Duarte Cordeiro, ministro do Ambiente e da Ação Climática, passava bem sem mais este embaraço: como ainda há dias teve de reconhecer, quando apertado no Parlamento, a nova frota fluvial, contratada pelo Estado por 57 milhões de euros, vai chegar com mais de um ano de atraso, para desespero de largos milhares de passageiros que todos os dias cruzam o Tejo em condições mais do que deficientes.
A viagem do conselho de administração da Transtejo às costas do mar Cantábrico foi animada, intensa e alegre. A presidente da empresa que assegura as ligações entre as duas margens do Tejo, Marina Ferreira, os seus vogais e diretores visitaram, em novembro do ano passado, os estaleiros Gondán, na foz do rio Eo, nas Astúrias, onde estão a ser construídos os dez navios que vão substituir os velhos catamarãs nas travessias entre o Cais do Sodré e Cacilhas, Seixal, Montijo.
A comitiva subiu a bordo do primeiro navio construído, batizado ‘cegonha-branca’, e deu um pequeno passeio pelo gelado rio Eo, que divide a Galiza das Astúrias.

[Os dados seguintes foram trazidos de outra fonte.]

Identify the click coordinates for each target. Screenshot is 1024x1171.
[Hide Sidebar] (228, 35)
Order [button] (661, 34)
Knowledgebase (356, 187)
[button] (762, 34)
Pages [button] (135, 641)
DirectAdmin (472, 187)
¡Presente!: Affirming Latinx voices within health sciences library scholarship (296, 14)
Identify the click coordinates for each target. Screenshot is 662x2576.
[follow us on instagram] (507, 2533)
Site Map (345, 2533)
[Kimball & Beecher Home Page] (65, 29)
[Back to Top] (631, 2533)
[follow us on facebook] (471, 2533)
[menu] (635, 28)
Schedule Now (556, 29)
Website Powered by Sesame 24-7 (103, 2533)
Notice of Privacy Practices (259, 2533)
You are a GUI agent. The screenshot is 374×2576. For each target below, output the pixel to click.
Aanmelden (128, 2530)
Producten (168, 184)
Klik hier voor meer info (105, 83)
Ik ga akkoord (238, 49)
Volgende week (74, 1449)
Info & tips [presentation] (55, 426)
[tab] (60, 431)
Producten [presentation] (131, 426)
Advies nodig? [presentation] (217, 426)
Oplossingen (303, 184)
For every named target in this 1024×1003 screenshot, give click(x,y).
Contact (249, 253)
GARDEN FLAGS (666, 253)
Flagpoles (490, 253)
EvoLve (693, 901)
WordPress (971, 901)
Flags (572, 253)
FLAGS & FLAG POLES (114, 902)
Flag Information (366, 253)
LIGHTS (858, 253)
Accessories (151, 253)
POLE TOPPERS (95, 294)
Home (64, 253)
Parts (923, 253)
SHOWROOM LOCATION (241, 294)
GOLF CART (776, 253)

Regressou bem-disposta a Lisboa, de tal maneira entusiasmada que anunciou nas redes sociais o lúdico passeio como uma marcante “viagem inaugural” do navio, um dos maiores momentos na história da empresa e do transporte público fluvial. Mas a jornada teve pouco de histórica.
O ‘cegonha-branca’ ainda não está pronto. Faz tempo que devia ter sido entregue à Transtejo – mas, em novembro do ano passado, quando a administração da empresa foi recebida a bordo, ainda estava em fase de testes de mar. O programa de substituição da frota, antiga e cansada, por dez navios novinhos em folha, movidos a energia elétrica, está fatalmente atrasado.
O primeiro navio, segundo o contrato celebrado com o estaleiro espanhol, era esperado no Tejo entre 1 de abril e 30 de junho do ano passado. Seis meses depois da data-limite, os nove mil passageiros que a Transtejo diariamente transporta continuam a ser servidos pelos velhos catamarãs que se arrastam penosamente nas águas do rio. Não há dia sem arreliadoras avarias que obrigam ao cancelamento de carreiras: se há barco, como consta dos horários, nunca se sabe.
Se o contrato tivesse sido cumprido, a Transtejo por esta altura já teria pelo menos quatro navios novos ao serviço entre o Cais do Sodré e Cacilhas, Seixal e Montijo – e até final de junho receberia mais quatro. A frota, no valor de 57 milhões de euros, ficaria completa entre 1 janeiro e 30 de junho do próximo ano com a entrega de mais duas embarcações. Mas os planos da Transtejo, pilotados por mão insegura ao leme, afundaram-se à deriva.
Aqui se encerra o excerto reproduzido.